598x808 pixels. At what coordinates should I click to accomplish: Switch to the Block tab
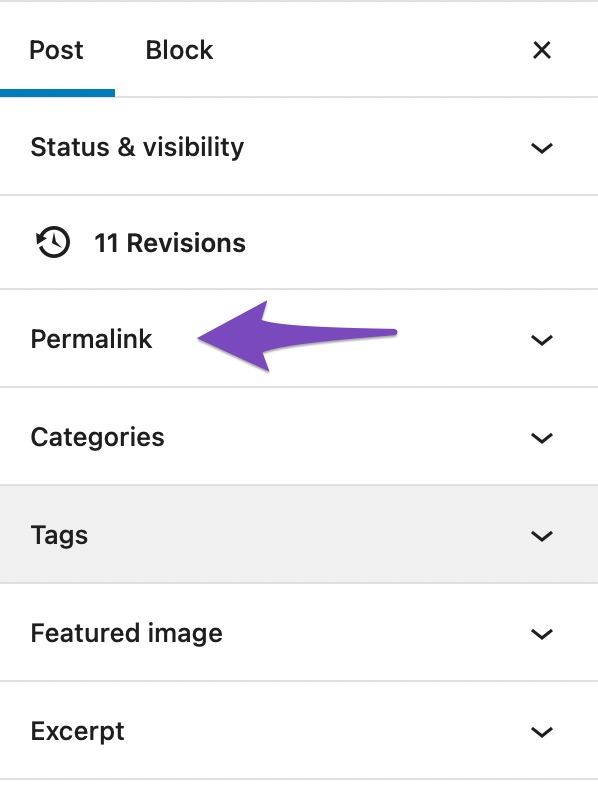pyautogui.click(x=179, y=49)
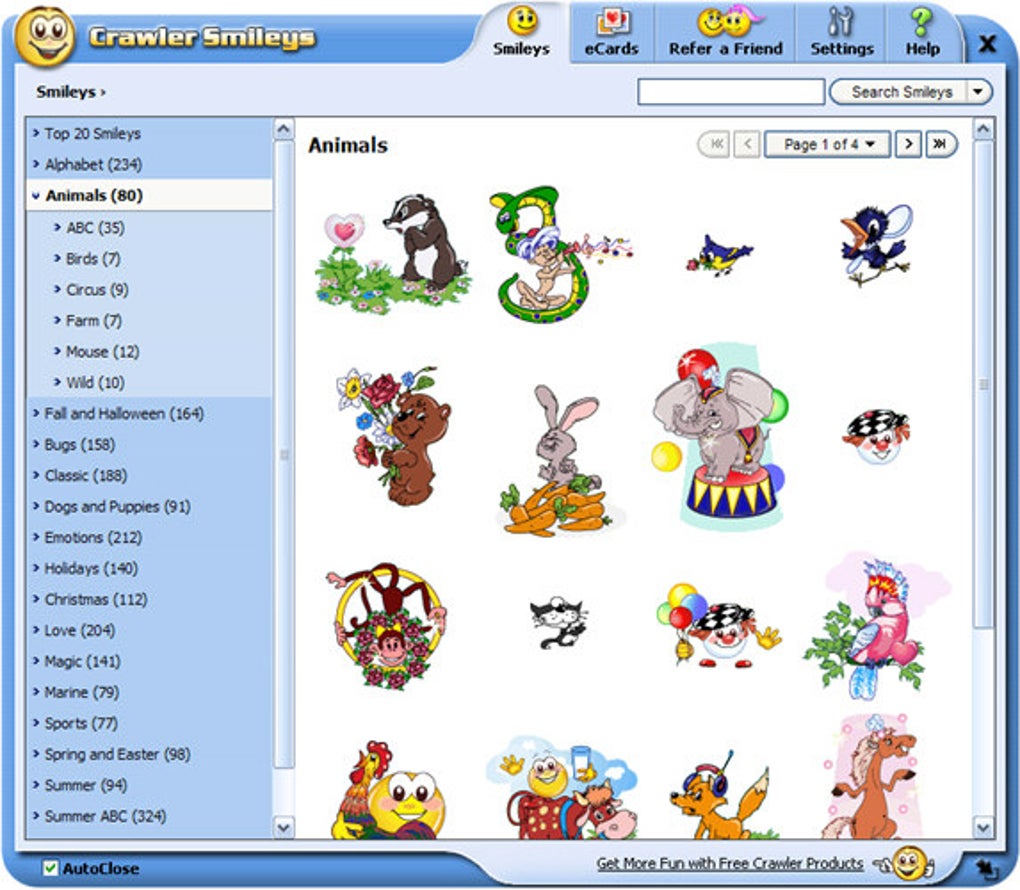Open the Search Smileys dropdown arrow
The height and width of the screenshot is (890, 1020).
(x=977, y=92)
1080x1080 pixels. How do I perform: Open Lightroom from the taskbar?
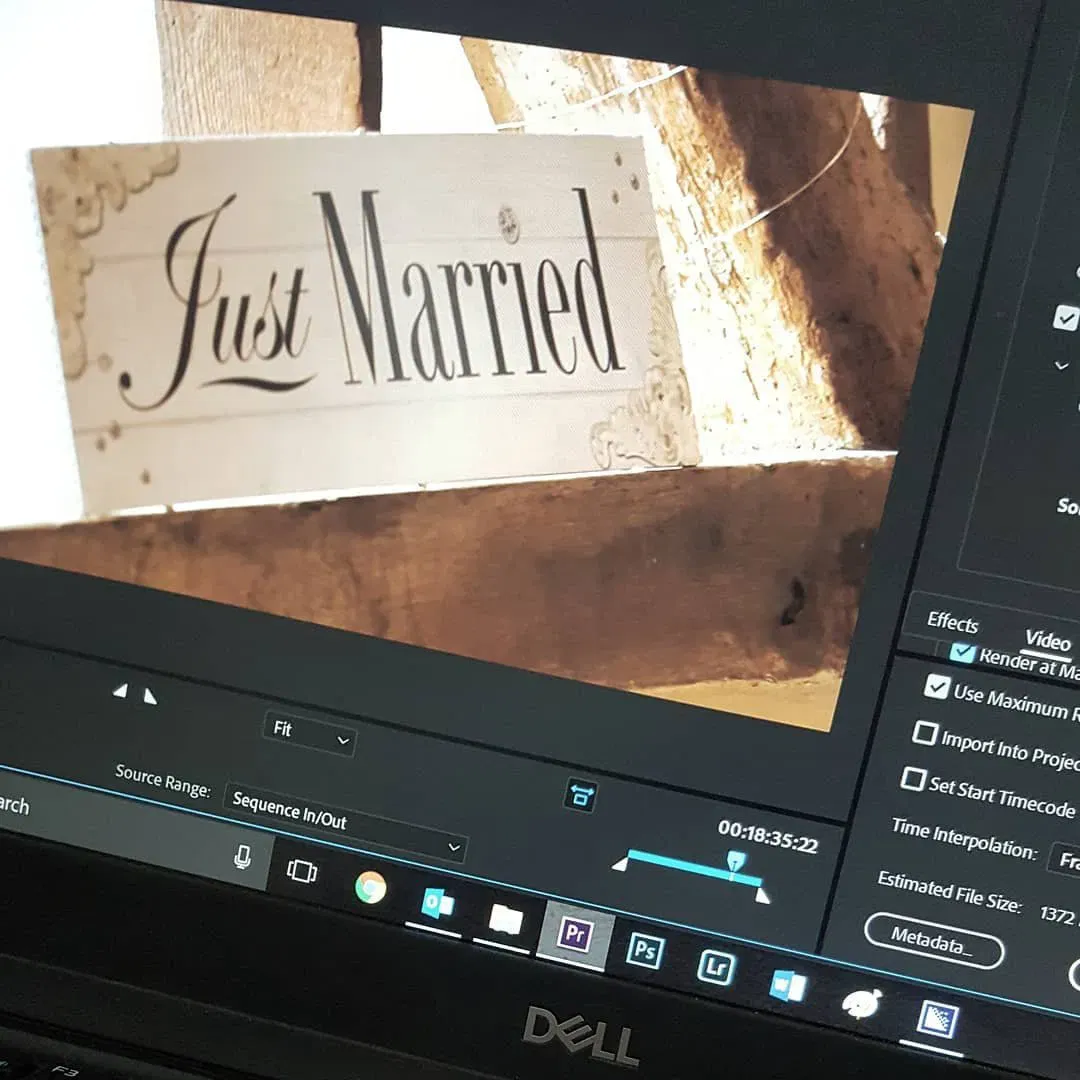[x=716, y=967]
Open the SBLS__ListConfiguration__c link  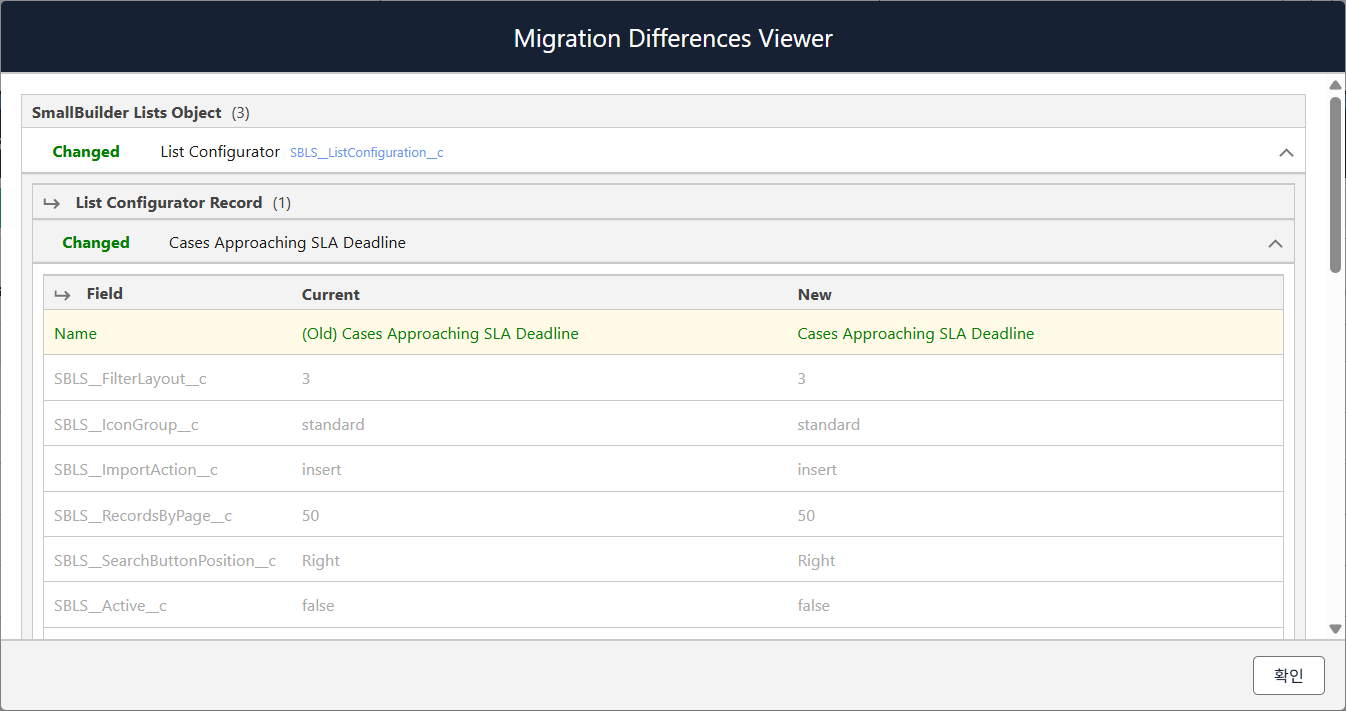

-------

§ **EXERCISE DESCRIPTION**:
The answer should match the material exactly, with every picture removed.

§ **WRITTEN SOLUTION**:
598x808 pixels. At what coordinates should I click to accomplish: Switch to the Block tab
pyautogui.click(x=179, y=49)
Open the Search Smileys dropdown arrow
The height and width of the screenshot is (890, 1020).
(x=977, y=92)
1080x1080 pixels. How do I perform: Open Lightroom from the taskbar?
[x=716, y=967]
Open the SBLS__ListConfiguration__c link  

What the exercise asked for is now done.